商品の大きさはさまざま。規制の決め方によっては事業者にとって過剰な縛りになったり、逆に消費者保護に欠ける規定になったりする。
誤差の許容範囲の表し方としてはまず、①単に±いくつという絶対量で表現する方法が挙げられる。ある意味明確ではあろうが、内容量の少ない商品ほど詐欺っぽく感じると思われる。
たとえば500mlの水の±10mlは気にならなさそうな誤差に思えるが、50mlの±10mlは少ない場合は詐欺に思える。また、あまり閾値が小さいと、巨大な商品の場合は製造側の品質管理が難しくなるかもしれない。18リットルの一斗缶の油で10mlの誤差を守るのは大変そう。
次に、②表示量からのパーセンテージで表すこともできる。ただ、これは設定が難しいように思う。
たとえば小さめに±0.1%と決めた場合、製造側がこれを守るのが難しくなってしまう問題がある。逆に大きめに5%などとした場合には、内容量の大きいたとえば4リットルの焼酎で言えば±200mlも違っても許容範囲になってしまい、これも納得感が薄いように思われる。
経産省が公表している計量法のQ&Aでもこの点が検討されている。そもそも量目公差は量が小さいものは絶対量、多いものはパーセンテージで定めているが、その理由として「一般的に取引量が大きい場合は量目管理が比較的容易であることから、量目公差は、内容量が多くなるに従って小さくなるようにすることが妥当と考えられます。ここで、量目公差を百分率(パーセント)だけで定めると、左図のように連続的にならないため、右図のように百分率(パーセント)と絶対量を併用しています。 」(図省略)

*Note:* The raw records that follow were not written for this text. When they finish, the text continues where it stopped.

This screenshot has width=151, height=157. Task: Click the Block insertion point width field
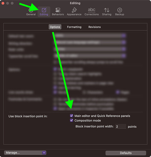click(x=121, y=127)
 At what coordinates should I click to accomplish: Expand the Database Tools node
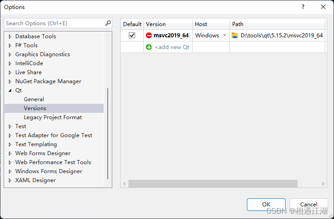tap(10, 36)
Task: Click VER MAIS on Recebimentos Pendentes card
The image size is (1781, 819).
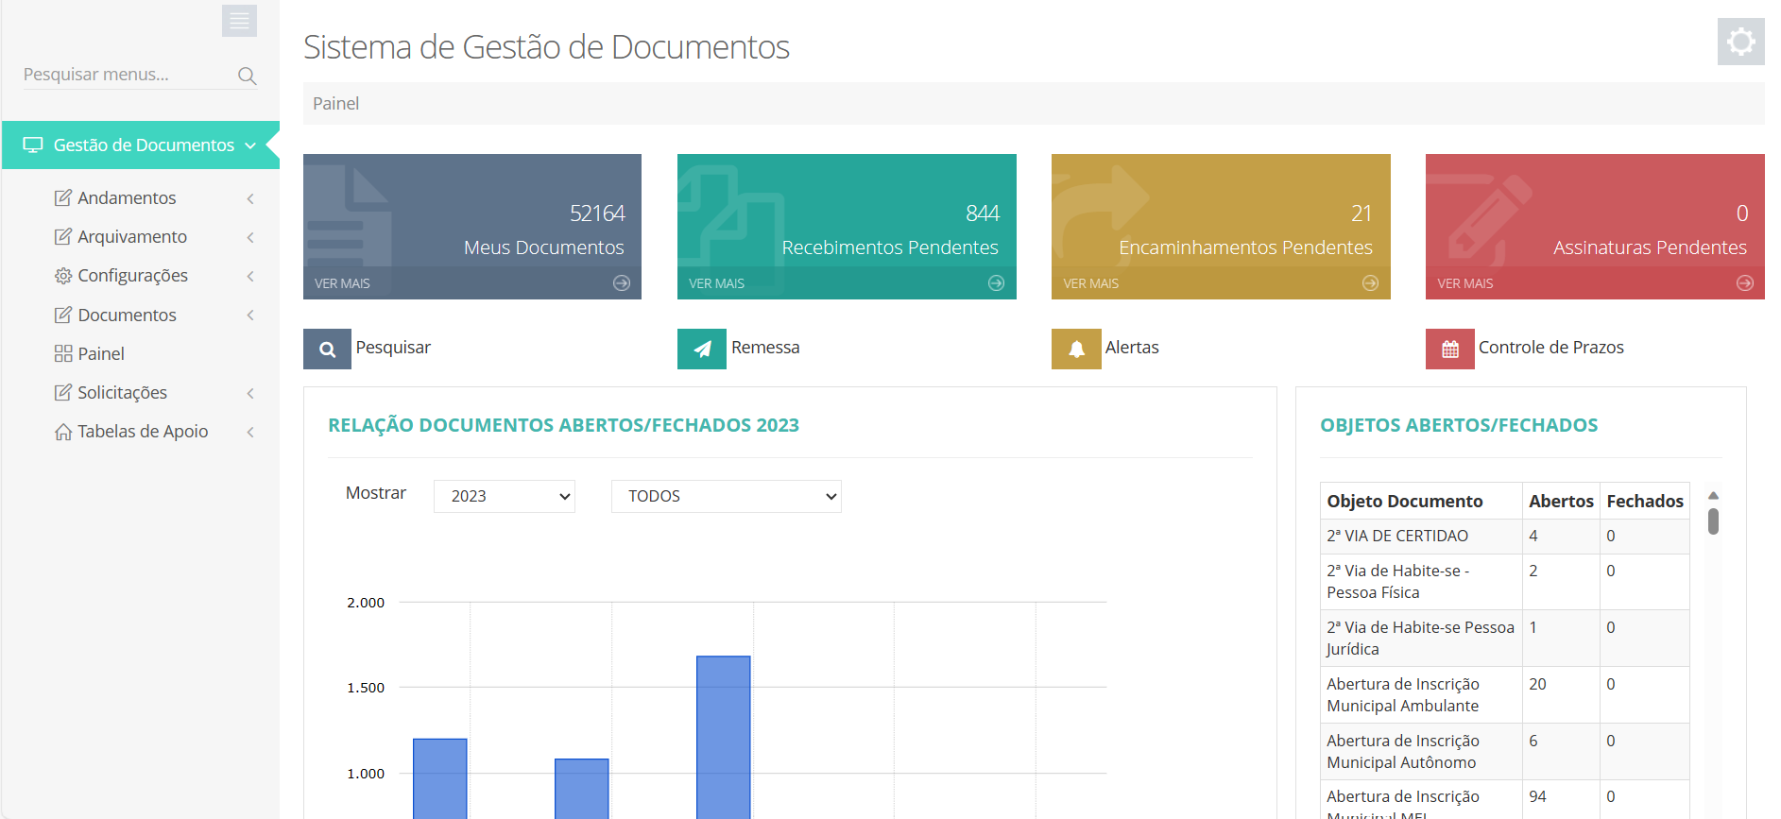Action: coord(716,283)
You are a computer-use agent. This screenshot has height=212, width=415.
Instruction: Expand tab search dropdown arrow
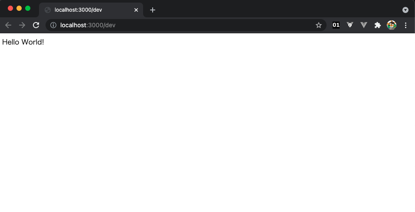tap(405, 10)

つまり、様々な内容量で取引される商品別の公平性を保つために、規制値が連続的になるよう(より内容量が多い商品についてより少ない商品より量目公差が少なく=規制が厳しくならないよう)併用方式としている、とのこと。これは設定趣旨も含めて納得できる内容。
6.結論
探した範囲では計量法のほかに具体的な許容誤差を規定するような法令は見つけられなかった。また、計量法の規定を満たしていれば景品表示法に違反しない、といった解説も探せなかった(文献は調べていないので、もっと探せばあるかもしれない)。
ロジカルには、少なくとも公正競争規約がない分野については、計量法を守っていても消費者の判断を誤らせるほどの有利誤認表示になる=景品表示法に違反する場面が絶対にありえないとはいえないように思われる。

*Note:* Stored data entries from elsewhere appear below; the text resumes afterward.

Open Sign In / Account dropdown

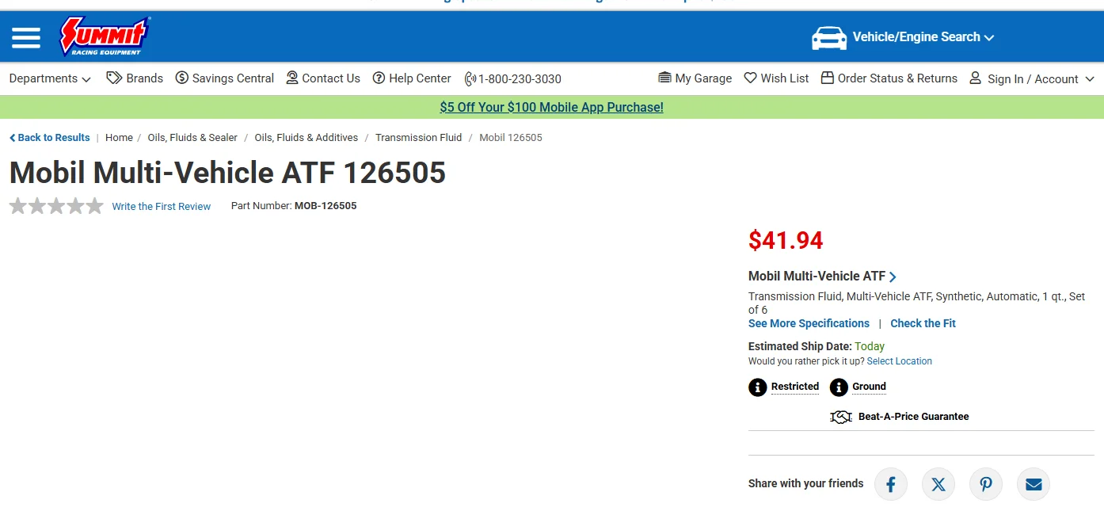pos(1032,78)
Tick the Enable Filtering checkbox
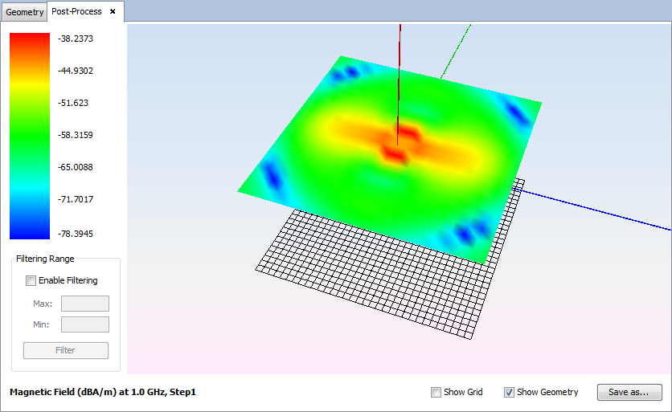This screenshot has width=672, height=412. pyautogui.click(x=31, y=280)
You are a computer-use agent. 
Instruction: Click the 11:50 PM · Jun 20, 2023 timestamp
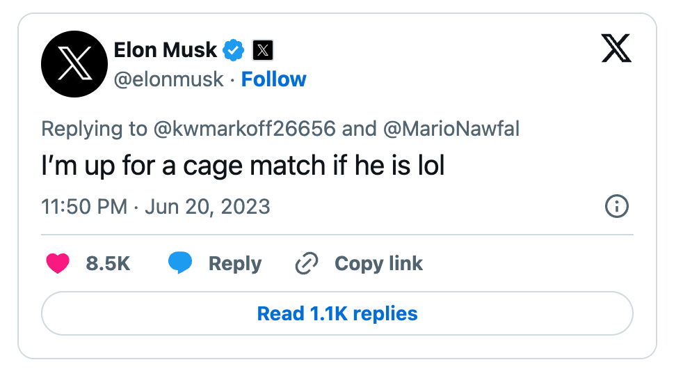pos(156,207)
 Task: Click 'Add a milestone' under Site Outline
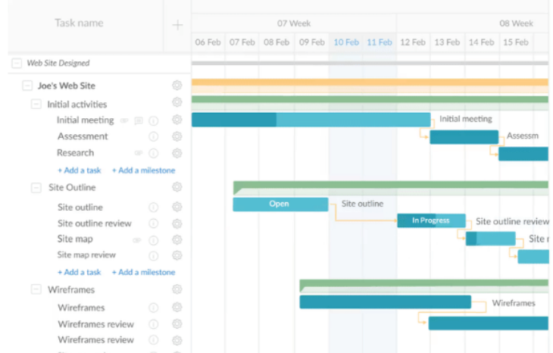(x=143, y=272)
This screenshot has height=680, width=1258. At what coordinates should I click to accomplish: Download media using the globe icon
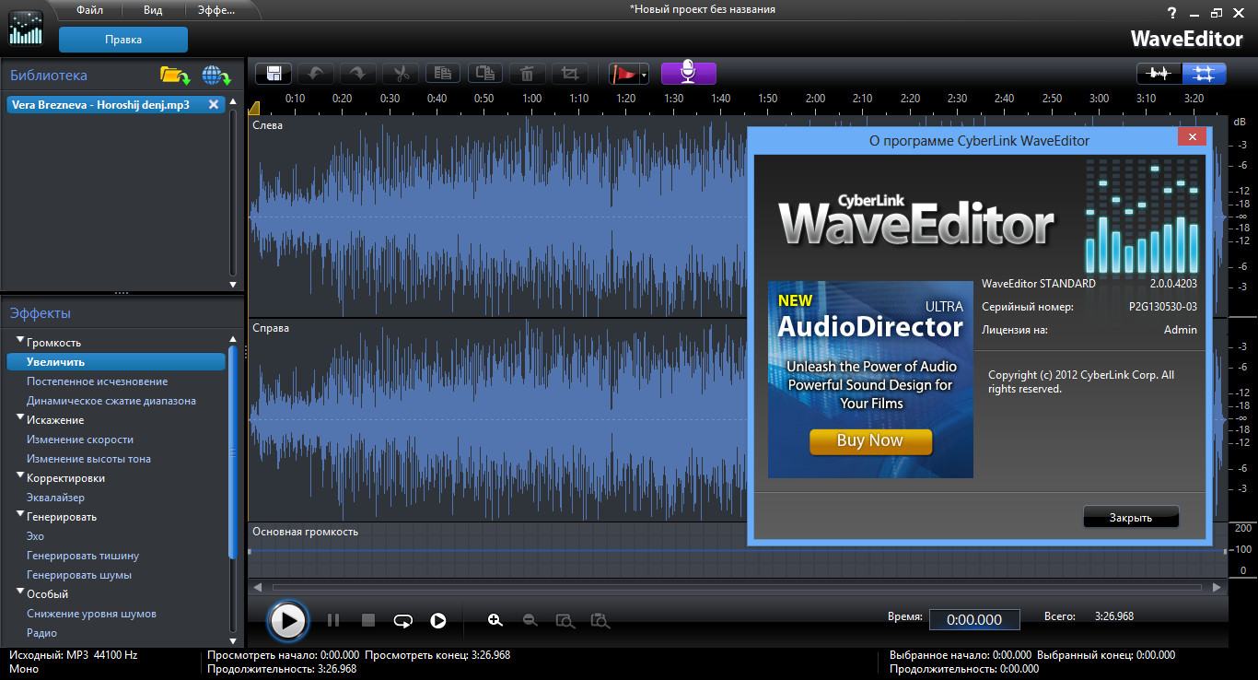tap(216, 76)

しかし、景品表示法で問題になるのは「著しく有利」に誤認させる場合である。「著しく有利」は前述のとおり①「社会一般に許容される程度を超えて」、②「一般消費者による商品・役務の選択に影響を与える場合」とのことである。
②はともかく①に関して、計量法の規定は広く様々な商品に適用されるものであるから、これに合致していれば「社会一般に許容される程度」に収まっている、と主張できる可能性は高いのではなかろうか。
7. 景品表示法を超えて
品質管理の世界では、原価計算やクレーム回避といった目的のため、シックスシグマなどと言われるように、3σとか6σとか、もっと厳しい基準でハズレを見ているのではないかと思う。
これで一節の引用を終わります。